-- Data section follows --
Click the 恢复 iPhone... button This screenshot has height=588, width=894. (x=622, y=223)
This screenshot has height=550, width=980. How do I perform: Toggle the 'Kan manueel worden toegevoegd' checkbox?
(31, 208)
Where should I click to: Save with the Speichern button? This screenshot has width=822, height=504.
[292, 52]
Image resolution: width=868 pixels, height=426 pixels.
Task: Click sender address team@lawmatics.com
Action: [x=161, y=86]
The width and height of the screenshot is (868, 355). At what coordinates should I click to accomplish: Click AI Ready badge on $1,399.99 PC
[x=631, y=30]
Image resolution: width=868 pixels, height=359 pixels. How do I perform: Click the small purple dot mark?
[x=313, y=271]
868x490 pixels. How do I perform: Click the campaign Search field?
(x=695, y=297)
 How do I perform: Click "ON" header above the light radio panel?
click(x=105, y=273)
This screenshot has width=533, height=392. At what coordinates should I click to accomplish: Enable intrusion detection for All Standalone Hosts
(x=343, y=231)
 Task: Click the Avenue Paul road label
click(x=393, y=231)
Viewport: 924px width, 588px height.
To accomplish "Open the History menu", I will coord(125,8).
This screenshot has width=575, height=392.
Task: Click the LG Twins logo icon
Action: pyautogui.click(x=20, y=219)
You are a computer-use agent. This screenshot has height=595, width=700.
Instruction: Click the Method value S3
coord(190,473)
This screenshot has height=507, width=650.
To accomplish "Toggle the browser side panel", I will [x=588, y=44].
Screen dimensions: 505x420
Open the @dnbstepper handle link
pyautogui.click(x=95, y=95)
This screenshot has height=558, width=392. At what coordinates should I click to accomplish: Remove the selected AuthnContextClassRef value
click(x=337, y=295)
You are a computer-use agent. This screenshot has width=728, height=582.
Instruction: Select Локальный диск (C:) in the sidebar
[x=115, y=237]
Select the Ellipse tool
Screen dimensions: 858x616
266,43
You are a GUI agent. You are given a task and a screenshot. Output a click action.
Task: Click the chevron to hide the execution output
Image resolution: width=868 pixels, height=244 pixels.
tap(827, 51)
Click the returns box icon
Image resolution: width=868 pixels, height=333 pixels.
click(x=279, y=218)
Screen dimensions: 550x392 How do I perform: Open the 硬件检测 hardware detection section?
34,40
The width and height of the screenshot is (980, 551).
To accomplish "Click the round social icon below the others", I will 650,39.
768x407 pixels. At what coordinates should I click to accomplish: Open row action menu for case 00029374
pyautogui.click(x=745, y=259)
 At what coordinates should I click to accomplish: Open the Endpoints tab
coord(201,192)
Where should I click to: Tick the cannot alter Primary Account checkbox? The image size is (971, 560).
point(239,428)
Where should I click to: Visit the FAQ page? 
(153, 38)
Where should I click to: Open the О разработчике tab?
-- Data section concluded --
Could you write out all of the data again, exactly as given?

**Answer box:**
Click the 恢复 iPhone... button This screenshot has height=588, width=894. (x=622, y=223)
This screenshot has height=550, width=980. How do I perform: Toggle the 'Kan manueel worden toegevoegd' checkbox?
(31, 208)
Where should I click to: Save with the Speichern button? This screenshot has width=822, height=504.
[292, 52]
Image resolution: width=868 pixels, height=426 pixels.
Task: Click sender address team@lawmatics.com
Action: [x=161, y=86]
The width and height of the screenshot is (868, 355). At what coordinates should I click to accomplish: Click AI Ready badge on $1,399.99 PC
[x=631, y=30]
Image resolution: width=868 pixels, height=359 pixels. How do I perform: Click the small purple dot mark?
[x=313, y=271]
868x490 pixels. How do I perform: Click the campaign Search field?
(x=695, y=297)
 How do I perform: Click "ON" header above the light radio panel?
click(x=105, y=273)
This screenshot has width=533, height=392. At what coordinates should I click to accomplish: Enable intrusion detection for All Standalone Hosts
(x=343, y=231)
 Task: Click the Avenue Paul road label
click(x=393, y=231)
Viewport: 924px width, 588px height.
To accomplish "Open the History menu", I will coord(125,8).
This screenshot has width=575, height=392.
Task: Click the LG Twins logo icon
Action: pyautogui.click(x=20, y=219)
You are a computer-use agent. This screenshot has height=595, width=700.
Instruction: Click the Method value S3
coord(190,473)
This screenshot has height=507, width=650.
To accomplish "Toggle the browser side panel", I will [x=588, y=44].
Screen dimensions: 505x420
Open the @dnbstepper handle link
pyautogui.click(x=95, y=95)
This screenshot has height=558, width=392. At what coordinates should I click to accomplish: Remove the selected AuthnContextClassRef value
click(x=337, y=295)
You are a computer-use agent. This screenshot has width=728, height=582.
Instruction: Select Локальный диск (C:) in the sidebar
[x=115, y=237]
Select the Ellipse tool
Screen dimensions: 858x616
266,43
You are a GUI agent. You are given a task and a screenshot. Output a click action.
Task: Click the chevron to hide the execution output
Image resolution: width=868 pixels, height=244 pixels.
tap(827, 51)
Click the returns box icon
Image resolution: width=868 pixels, height=333 pixels.
click(x=279, y=218)
Screen dimensions: 550x392 How do I perform: Open the 硬件检测 hardware detection section?
34,40
The width and height of the screenshot is (980, 551).
To accomplish "Click the round social icon below the others", I will 650,39.
768x407 pixels. At what coordinates should I click to accomplish: Open row action menu for case 00029374
pyautogui.click(x=745, y=259)
 At what coordinates should I click to accomplish: Open the Endpoints tab
coord(201,192)
Where should I click to: Tick the cannot alter Primary Account checkbox? The image size is (971, 560).
point(239,428)
Where should I click to: Visit the FAQ page? 
(153, 38)
Where should I click to: Open the О разработчике tab?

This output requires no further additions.